PROBLEM STATEMENT >> Your answer should hold only the lines from the one with "Instruction: Open three-dot" through the end of the records, repeated exactly and minus any pictures.

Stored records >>
= Beginning of Section =

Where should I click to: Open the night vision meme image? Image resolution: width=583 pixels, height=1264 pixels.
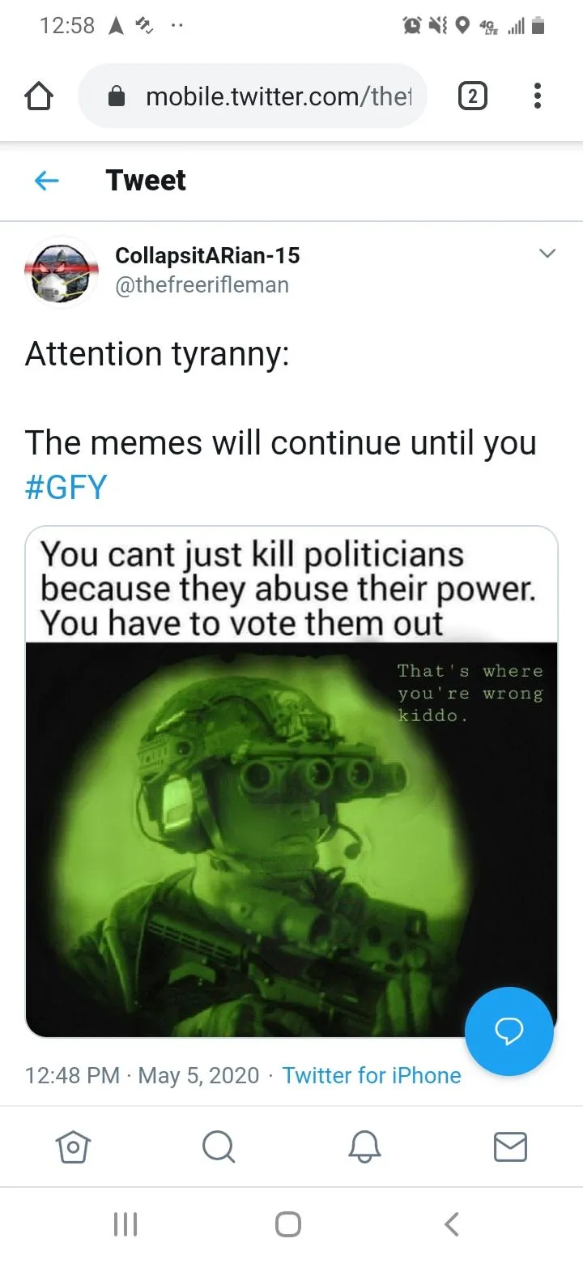point(292,782)
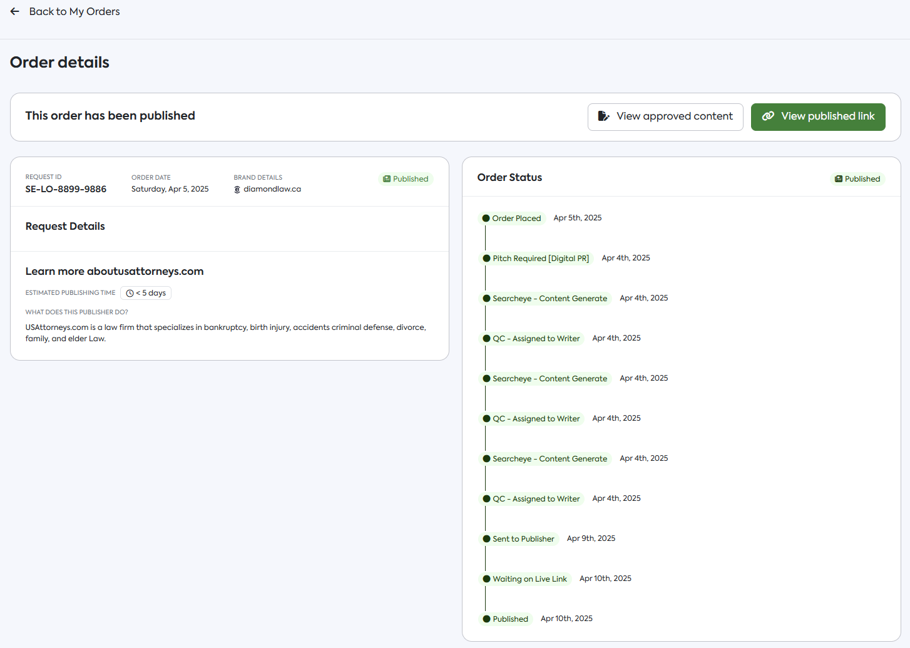The height and width of the screenshot is (648, 910).
Task: Click the Waiting on Live Link step
Action: pos(529,579)
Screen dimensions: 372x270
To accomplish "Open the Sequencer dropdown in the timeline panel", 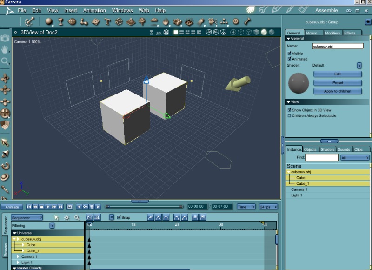I will tap(27, 217).
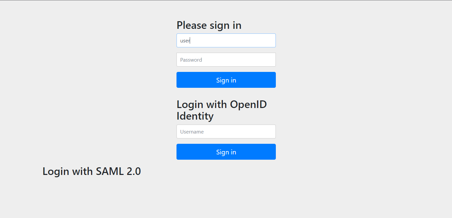Place cursor in the Password box

pyautogui.click(x=226, y=60)
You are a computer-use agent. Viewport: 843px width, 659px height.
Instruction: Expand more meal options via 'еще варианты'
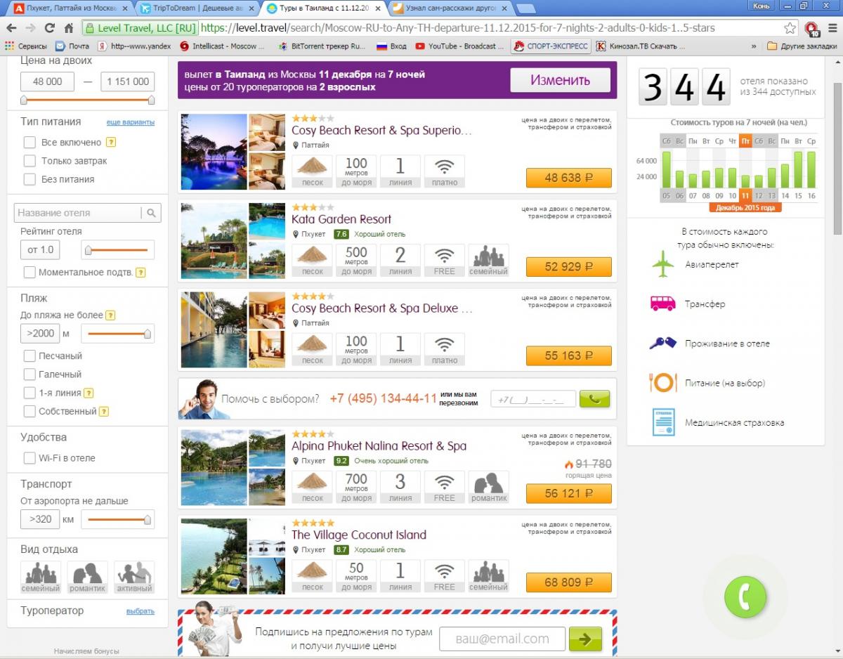click(130, 122)
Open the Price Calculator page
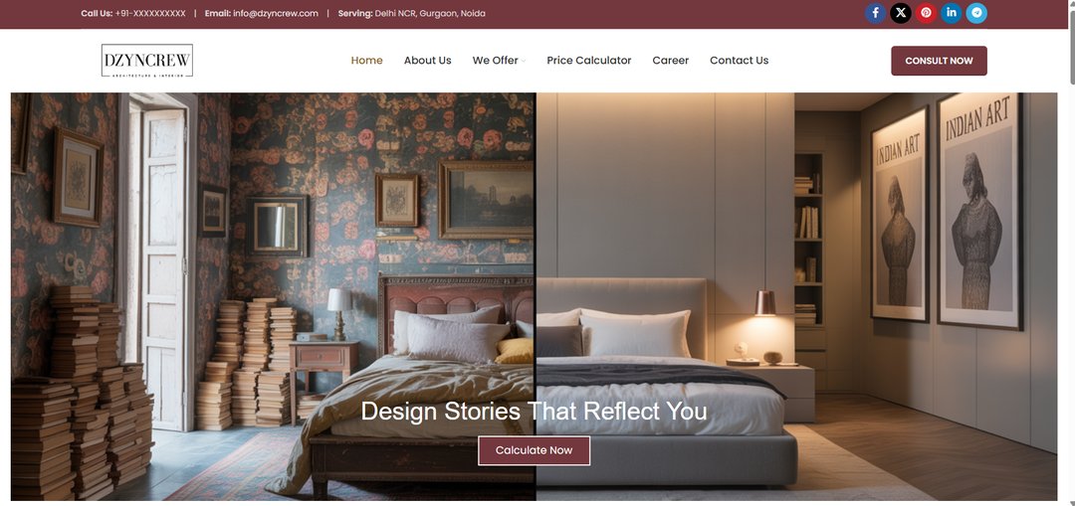 click(x=589, y=61)
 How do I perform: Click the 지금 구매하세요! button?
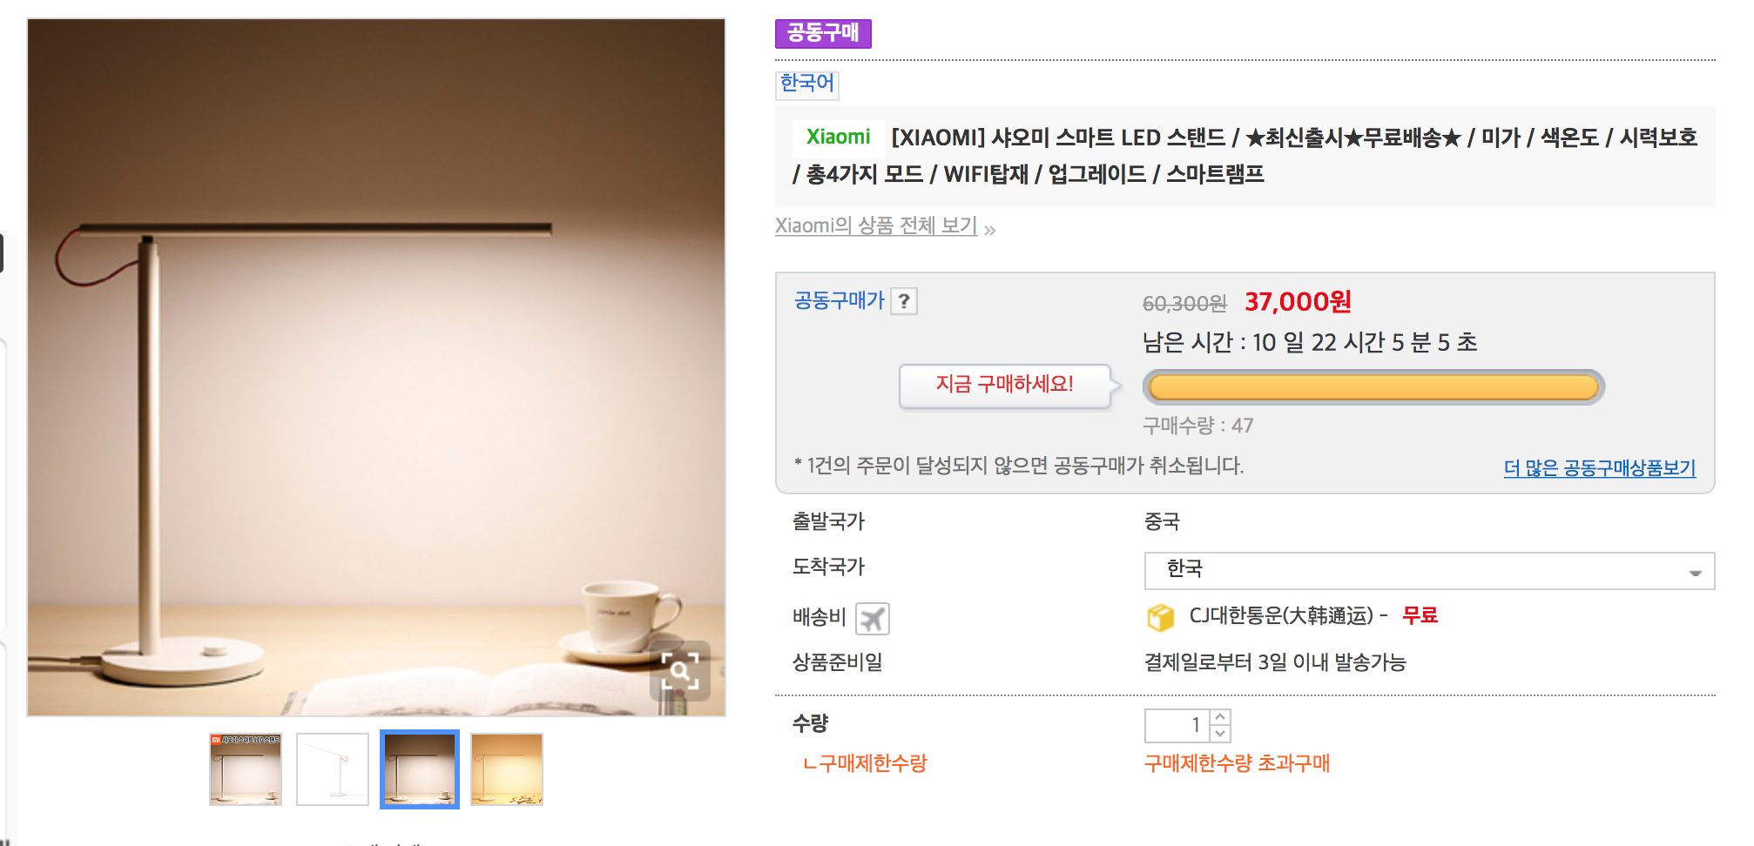point(1004,385)
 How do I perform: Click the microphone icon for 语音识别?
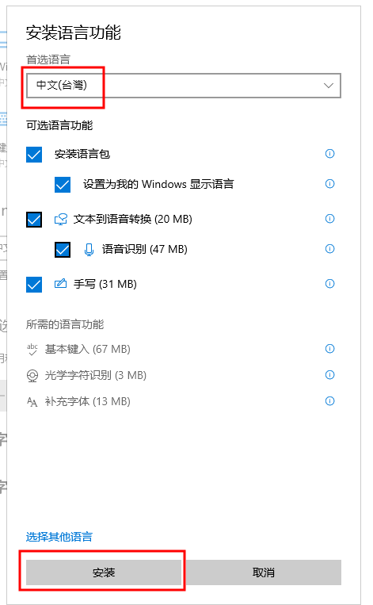point(89,250)
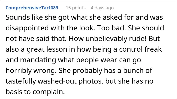Click the words 'control freak' in the comment
177x99 pixels.
[x=140, y=49]
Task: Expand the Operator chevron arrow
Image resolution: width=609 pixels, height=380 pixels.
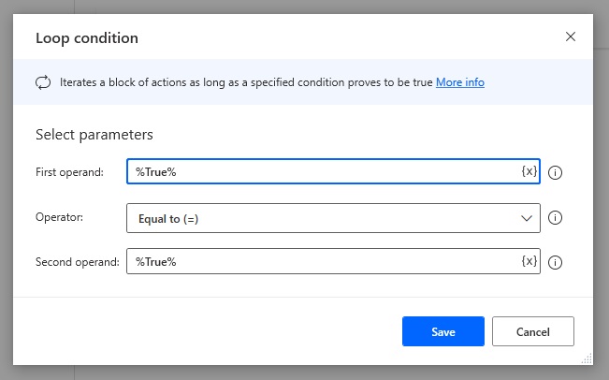Action: click(527, 218)
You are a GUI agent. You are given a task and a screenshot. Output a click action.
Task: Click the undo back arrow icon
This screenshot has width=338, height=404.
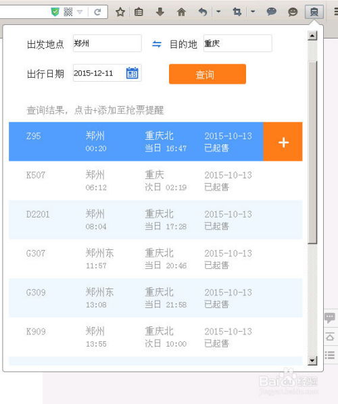point(203,12)
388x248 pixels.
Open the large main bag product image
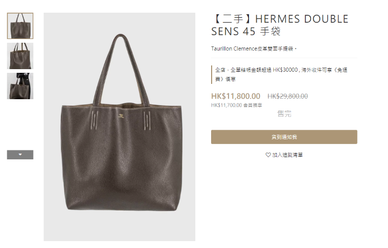[x=120, y=127]
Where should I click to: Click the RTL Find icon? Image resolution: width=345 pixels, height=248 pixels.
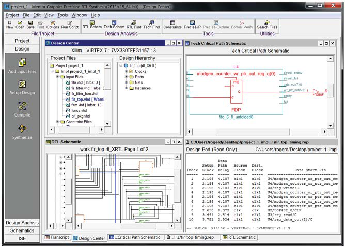[134, 24]
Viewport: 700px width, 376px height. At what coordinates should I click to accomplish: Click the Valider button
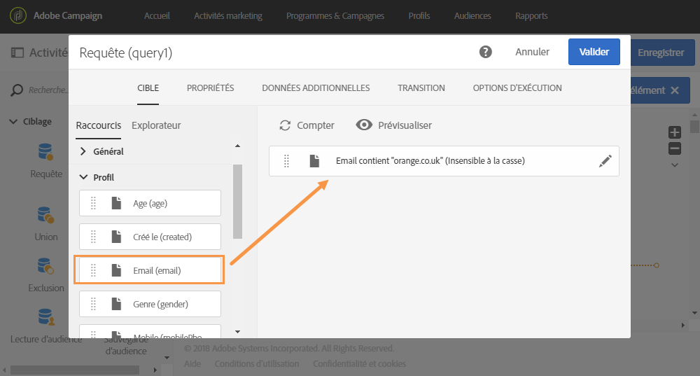(x=594, y=52)
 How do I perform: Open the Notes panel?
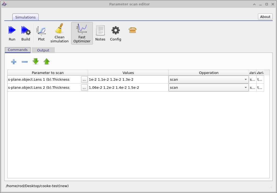click(x=100, y=32)
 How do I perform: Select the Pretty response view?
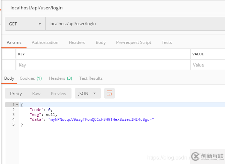16,93
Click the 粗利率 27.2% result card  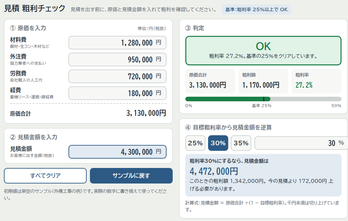pos(316,81)
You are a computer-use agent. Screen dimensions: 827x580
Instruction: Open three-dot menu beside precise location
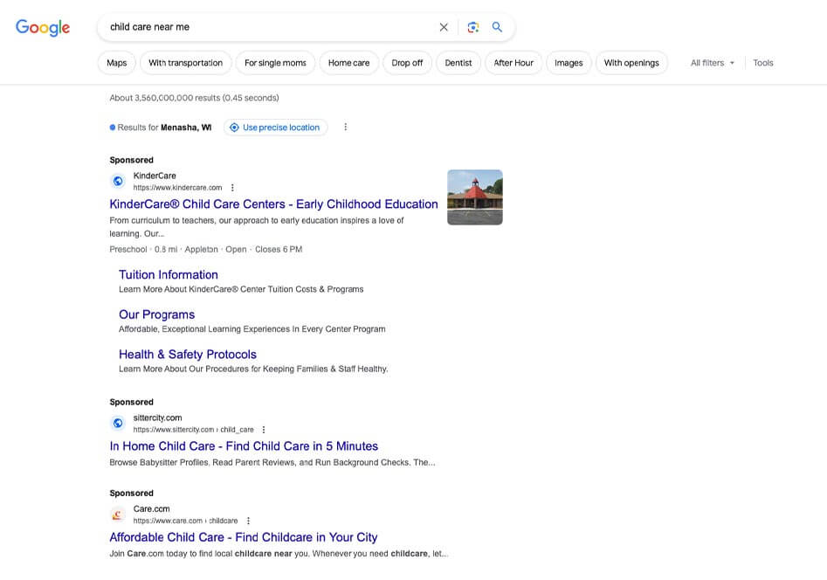coord(345,128)
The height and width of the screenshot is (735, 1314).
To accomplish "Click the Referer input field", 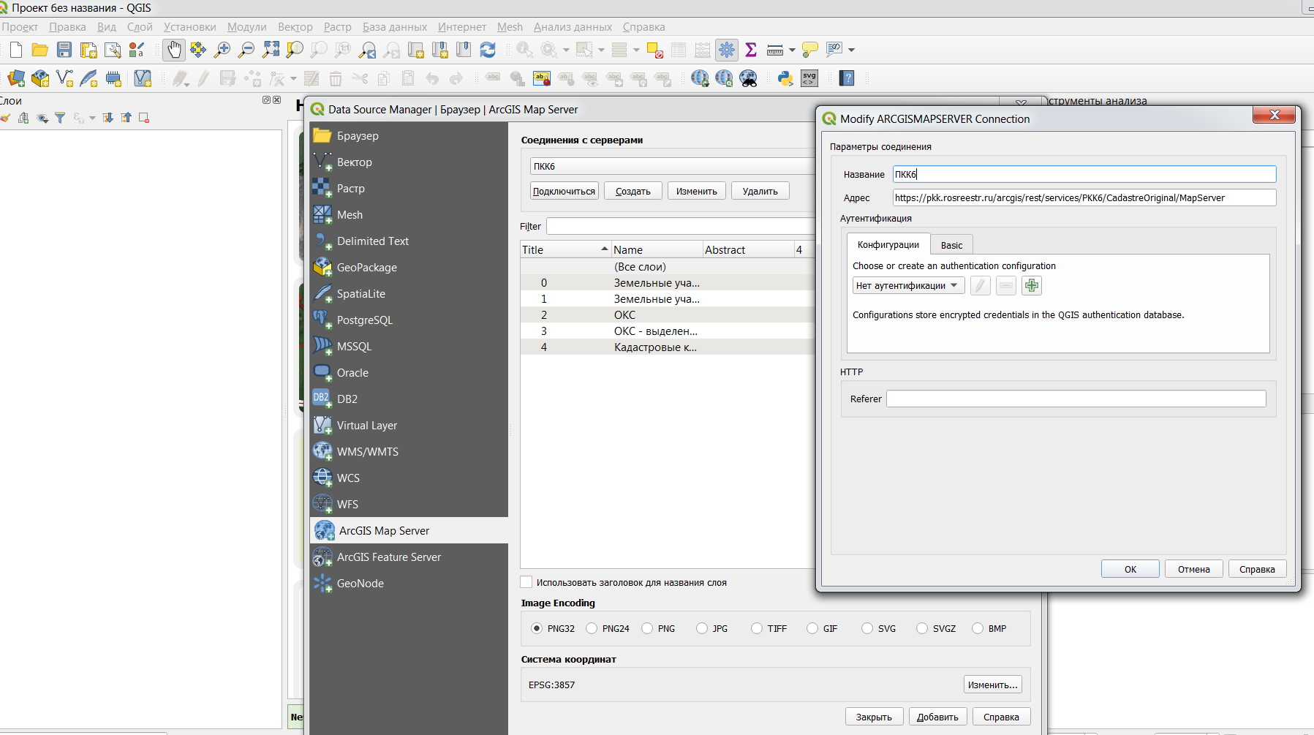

= End of Section =

EXERCISE RESPONSE >>
Instruction: Open three-dot menu beside precise location
coord(345,128)
The height and width of the screenshot is (735, 1314).
To accomplish "Click the Referer input field", 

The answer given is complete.